▶ Task brief
Below are lines of data, and only some are wanted. Please repeat exactly those from the line that has "Given: Choose 検証 in the context menu" through the line that has "The height and".

▶ Data to use
<<<<

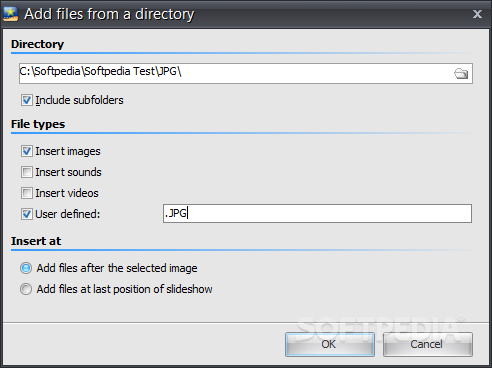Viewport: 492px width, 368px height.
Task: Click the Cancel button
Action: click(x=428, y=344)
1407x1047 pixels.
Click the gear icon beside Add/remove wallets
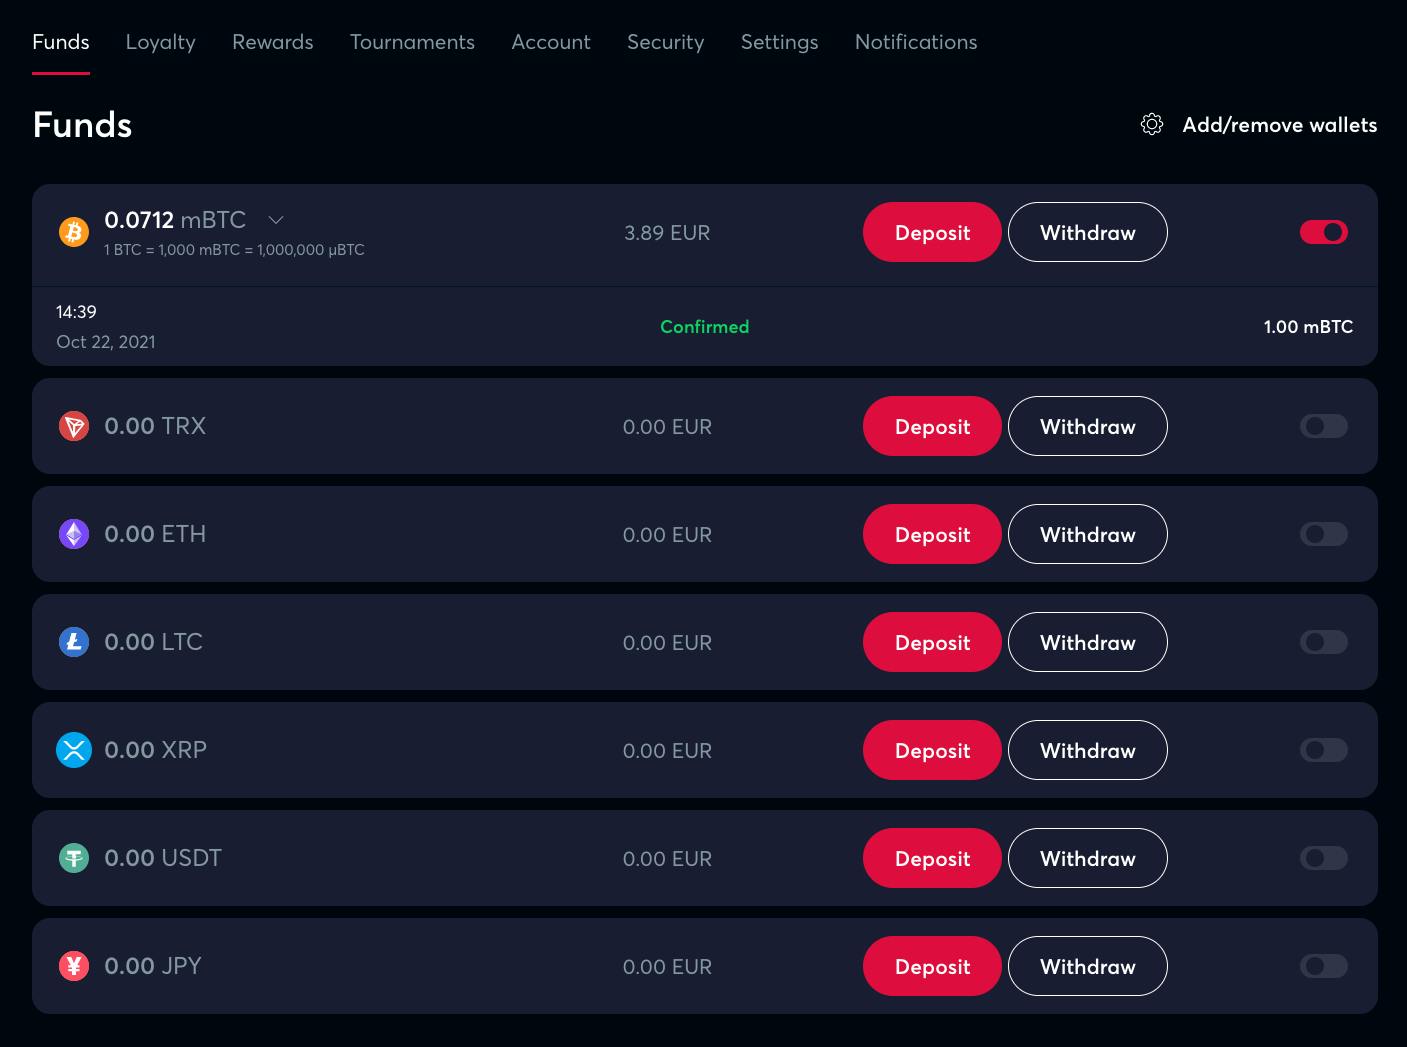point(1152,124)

>>>>
<<<<

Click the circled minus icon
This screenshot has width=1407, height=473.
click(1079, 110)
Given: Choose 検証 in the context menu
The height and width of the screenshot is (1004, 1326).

>>>>
<<<<

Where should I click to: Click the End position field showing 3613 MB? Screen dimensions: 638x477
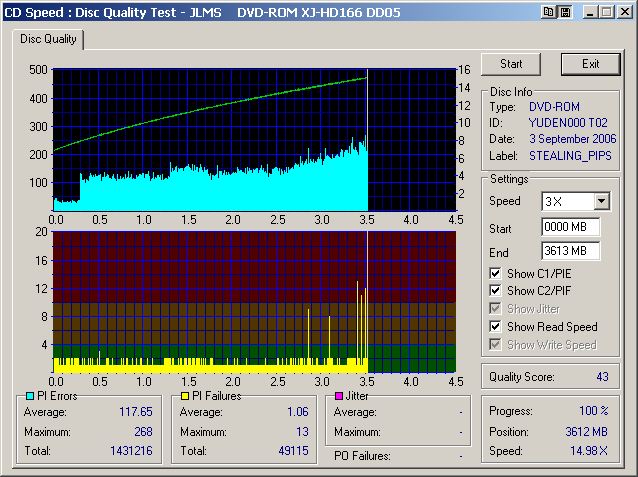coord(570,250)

>>>>

▶ Finished task
Given: Choose 検証 in the context menu
The height and width of the screenshot is (1004, 1326).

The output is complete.